Instructions for the task:
Without changing a word, copy every line of the listing below and leave out the images.

============

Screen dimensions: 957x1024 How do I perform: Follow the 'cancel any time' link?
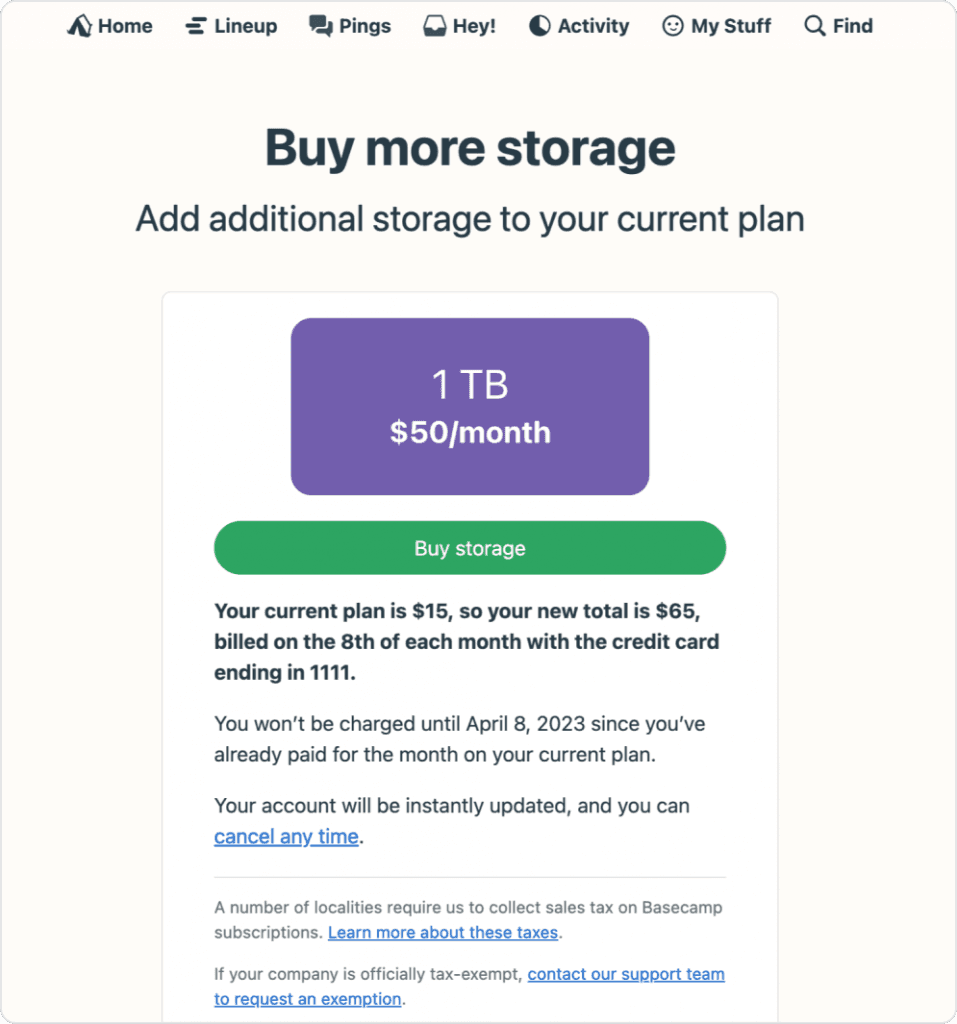tap(286, 837)
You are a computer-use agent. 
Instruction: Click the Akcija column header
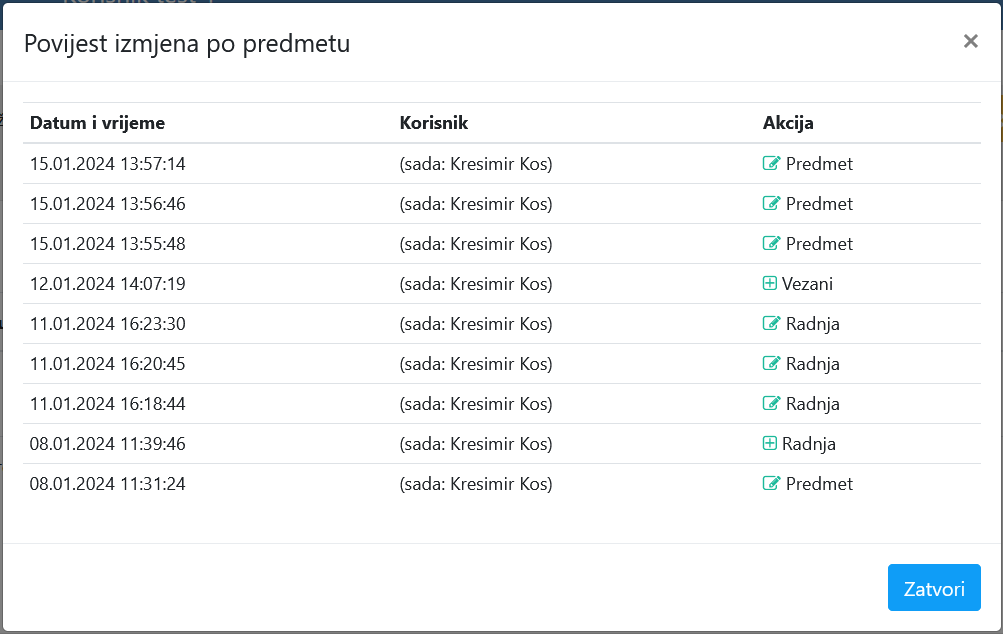788,123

============

Response for this exercise:
Screen dimensions: 957x1024 How do I perform: Follow the 'cancel any time' link?
tap(286, 837)
You are a computer-use agent. 
Instruction: Click the Akcija column header
788,123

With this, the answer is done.